Pulmonary Fibrosis Patients May Have Genetic Susceptibility to Lung Cancer, Study Shows

Pulmonary fibrosis (PF) patients with lung cancer have alterations in 14 cancer-driver genes, a new French study analyzing cancer samples from PF patients reported.

The study is titled, “Morphologic and molecular study of lung cancers associated with idiopathic pulmonary fibrosis and other pulmonary fibroses,” and was published in the journal Respiratory Research.

The lungs of PF patients undergo chronic inflammatory and fibrotic processes, which may promote the development of lung cancer. Because of their lung dysfunction, PF patients are more susceptible to the negative effects of cancer treatments such as surgery, radiation, and chemotherapy.

To identify other therapeutic targets, researchers looked for tissue and gene alterations in PF patients. They identified 31 PF patients with lung cancer in French clinical and pathological databases. Of these, 18 patients were diagnosed with idiopathic pulmonary fibrosis (IPF), and 13 patients had other lung fibrotic diseases.

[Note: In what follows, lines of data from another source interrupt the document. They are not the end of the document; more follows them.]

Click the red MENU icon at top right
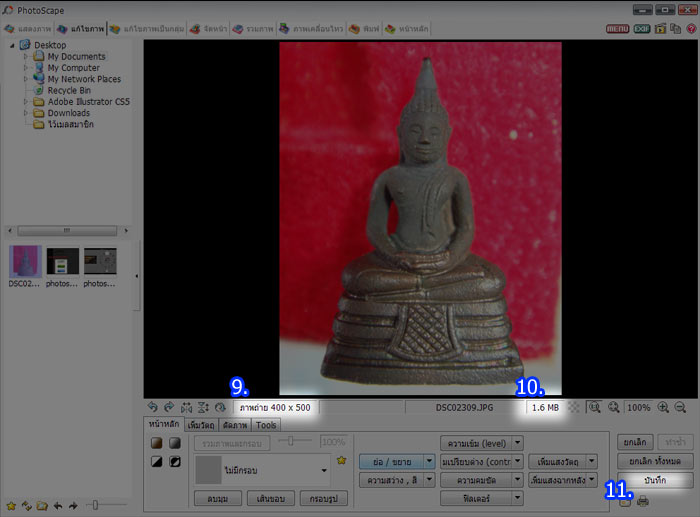 pos(618,29)
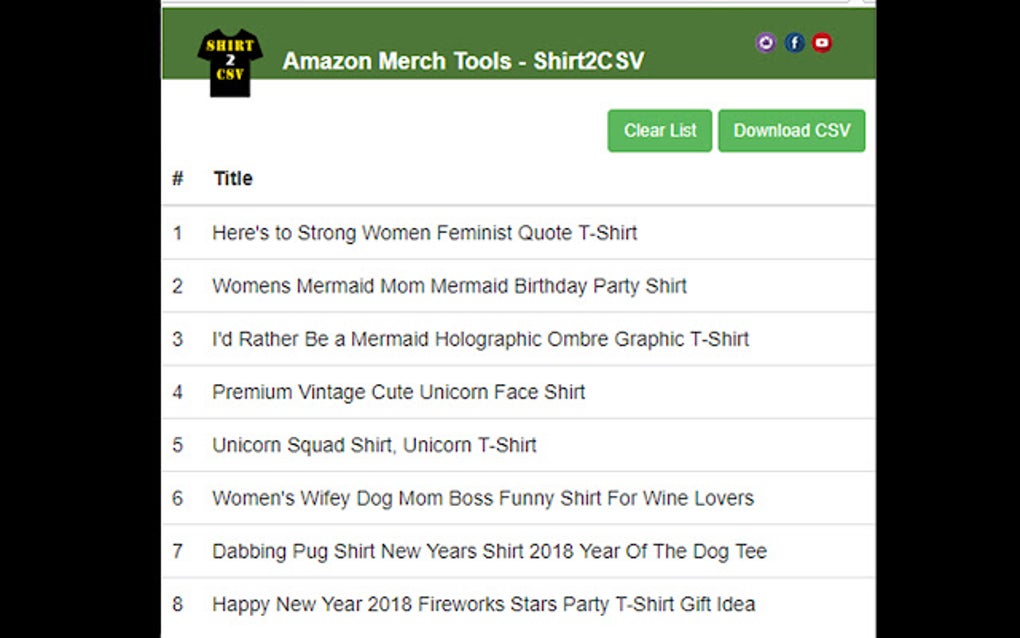This screenshot has width=1020, height=638.
Task: Open the YouTube channel icon
Action: point(822,42)
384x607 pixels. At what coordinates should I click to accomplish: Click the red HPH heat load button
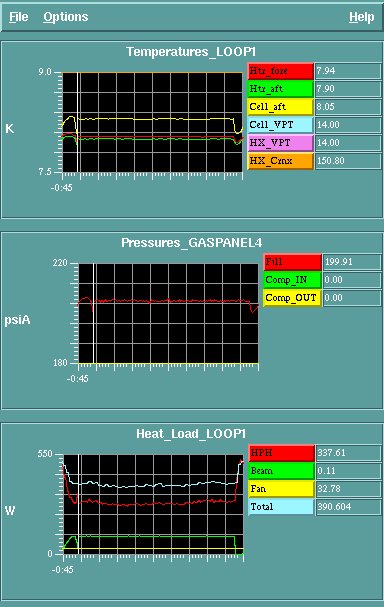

Based on tissue cancer analysis, the team found that IPF patients had mainly the squamous cell carcinoma cancer subtype (44%), while the majority of non-IPF patients had adenocarcinoma (62%).

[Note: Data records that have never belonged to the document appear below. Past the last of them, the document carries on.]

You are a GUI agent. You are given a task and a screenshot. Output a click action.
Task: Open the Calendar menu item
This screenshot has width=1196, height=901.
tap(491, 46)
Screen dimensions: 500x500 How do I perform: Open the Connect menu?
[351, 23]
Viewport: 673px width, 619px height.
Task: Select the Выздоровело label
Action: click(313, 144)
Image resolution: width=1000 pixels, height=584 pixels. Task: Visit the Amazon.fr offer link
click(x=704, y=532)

Researchers extracted DNA from collected samples and sequenced a panel of 22 colon and lung cancer-associated genes.

In 25 samples, they found 41 mutations in 13 genes and amplification in the EGFR gene. The most-detected mutations (20) were in the TP53 gene and are likely associated with tobacco smoking. Other mutations were found in the genes MET, BRAF, FGFR3, PIK3CA, PTEN, STK11, SMAD4, CTNNB1, DDR2, ERBB4, FBXW7, and KRAS. Only two samples had no mutations in the selected panel of genes.

One of the therapies against lung cancer targets PD-L1, a protein that helps cancer cells to escape the antitumor immune response. However, in this group of patients, PD-L1 expression was low and therefore is not a strong candidate of immunotherapy in PF patients.

Researchers think that in PF patients, fibrosis-associated cancers may have specific molecular alterations. In the future, larger studies may further contribute to understanding how lung cancer evolves in the fibrotic lung to identify therapeutic targets.

An increase in extended survival in PF patients also increases the number of cancer cases, presenting a challenge for healthcare providers.

“Two recently approved drugs, pirfenidone [Esbriet] and nintedanib [Ofev], have been shown to slow IPF progression, and are expected to extend survival. If confirmed this may lead to an increase of challenging cancer cases and encourage to perform a large molecular characterization to every lung fibrosis-associated cancer,” the authors wrote.

More insights about gene mutations in lung fibrosis-associated cancers may reveal potential therapeutic targets for the disease, and offer a better understanding of the pathophysiology of these particular tumors.